- ENTRIES SHOWN

------------------------

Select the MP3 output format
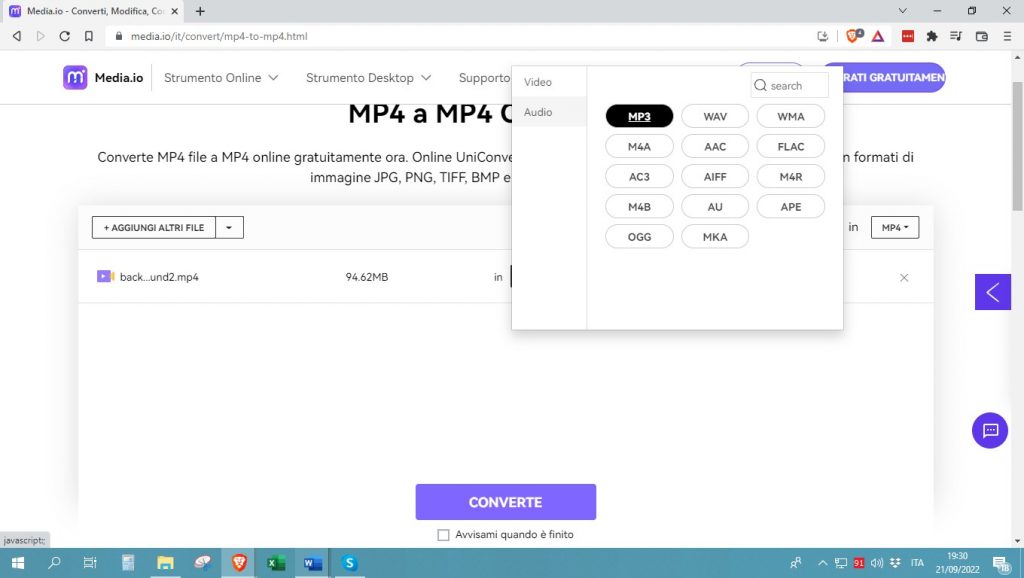Screen dimensions: 1024x578 point(639,116)
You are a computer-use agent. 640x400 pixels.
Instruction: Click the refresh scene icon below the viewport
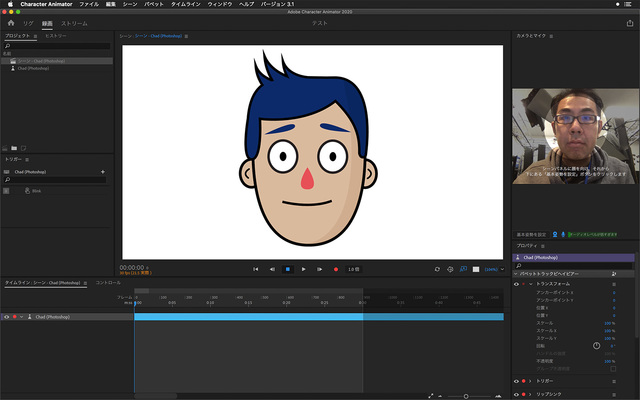pos(437,269)
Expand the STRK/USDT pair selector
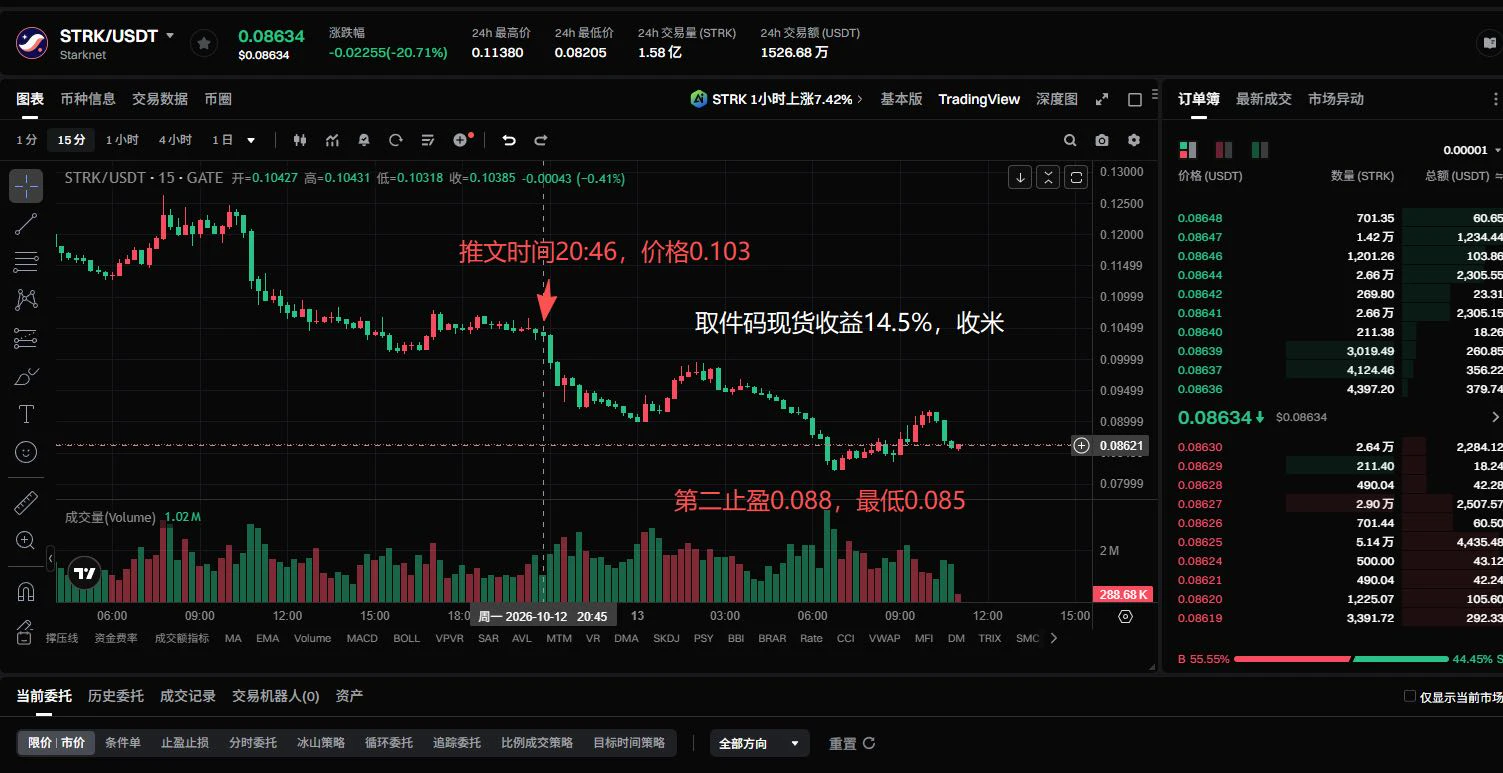This screenshot has width=1503, height=773. tap(170, 35)
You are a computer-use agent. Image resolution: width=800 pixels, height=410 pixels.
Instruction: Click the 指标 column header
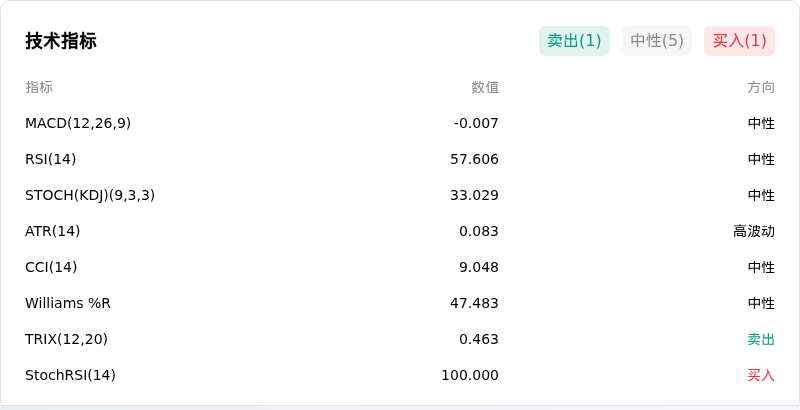pos(39,87)
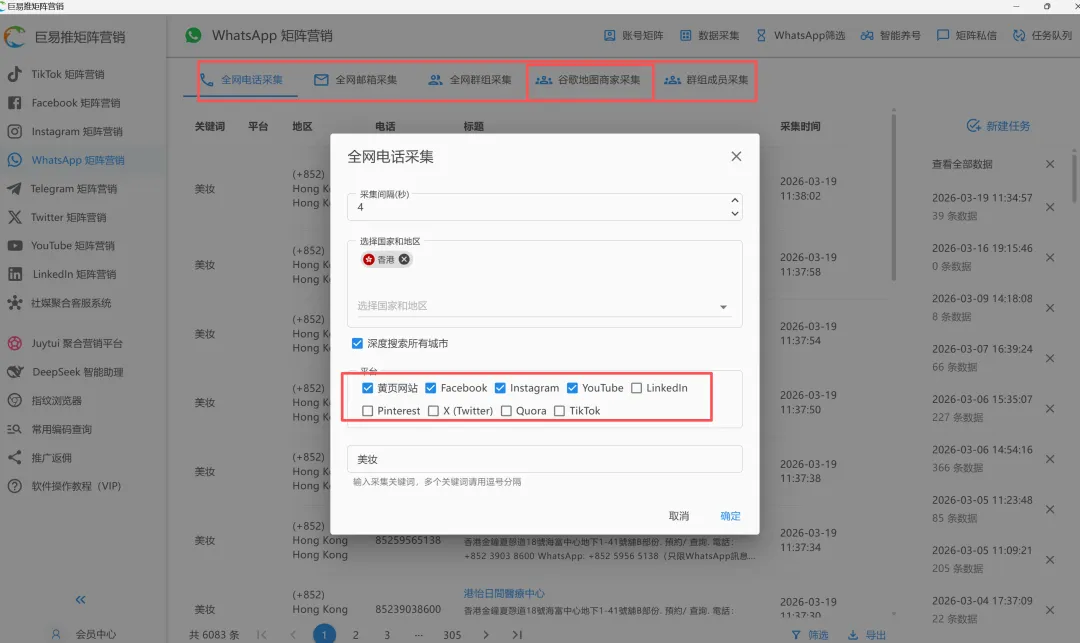Open Instagram 矩阵营销 module
This screenshot has height=643, width=1080.
76,131
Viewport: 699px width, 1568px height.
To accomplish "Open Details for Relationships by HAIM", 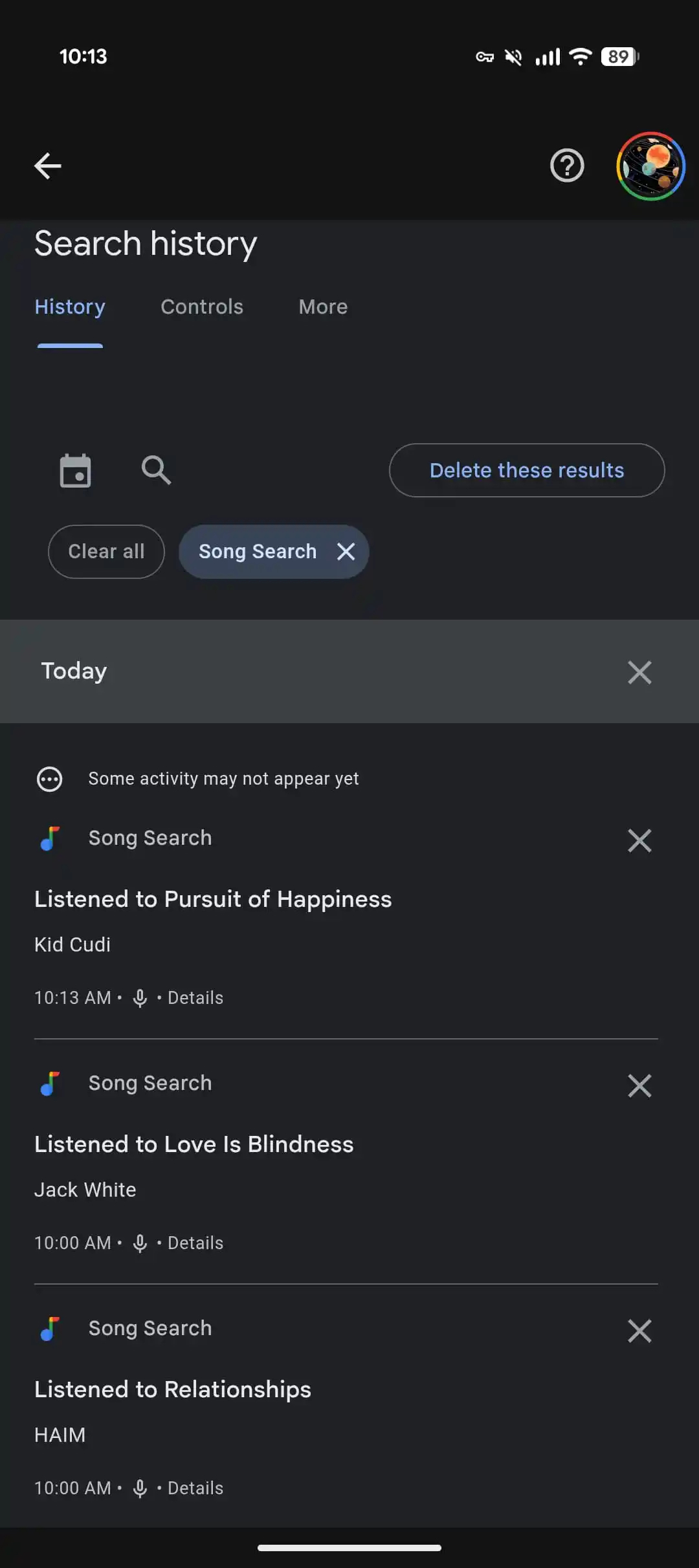I will tap(195, 1488).
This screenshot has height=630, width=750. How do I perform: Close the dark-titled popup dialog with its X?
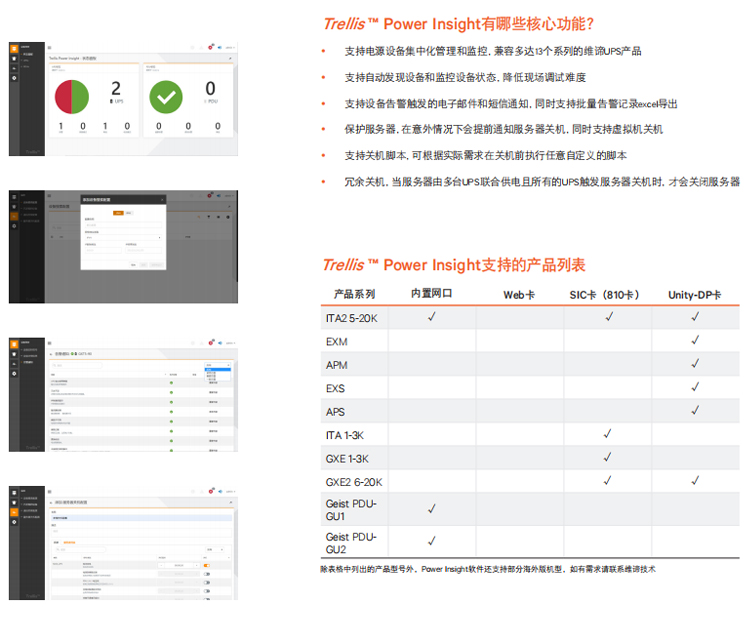pos(162,200)

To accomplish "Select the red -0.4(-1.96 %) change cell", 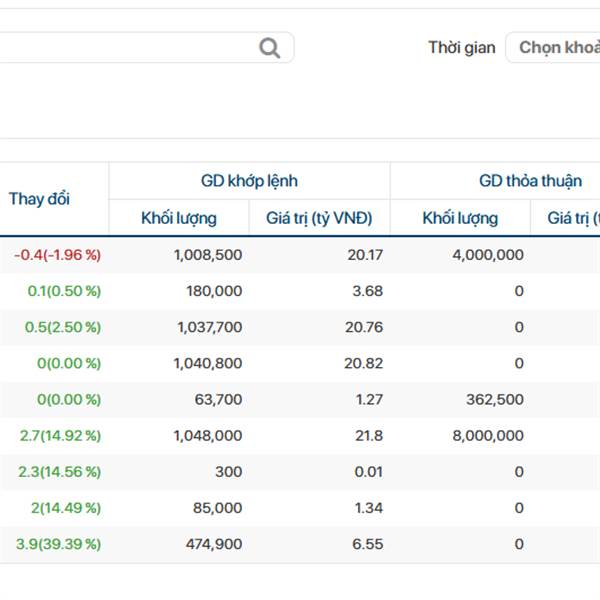I will [x=57, y=255].
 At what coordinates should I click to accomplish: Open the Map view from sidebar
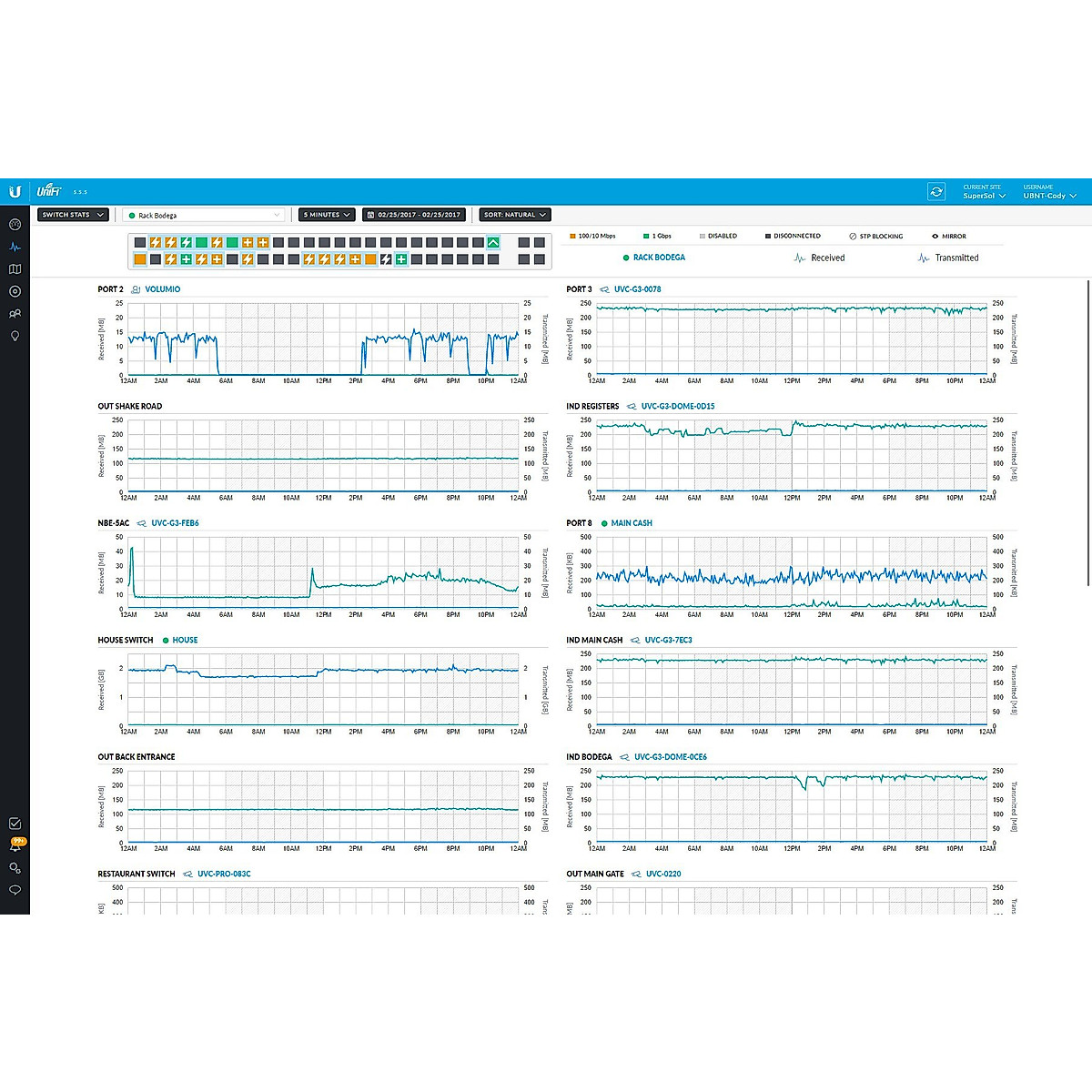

------------------------

- WHAT YOU WILL DO
Copy, from the material above, each line in which the string "pixels" occurs.

- SOLUTION TO THIS PROBLEM
You are a computer-use agent. 640x400 pixels.
You are a computer-use agent. Image resolution: width=800 pixels, height=410 pixels.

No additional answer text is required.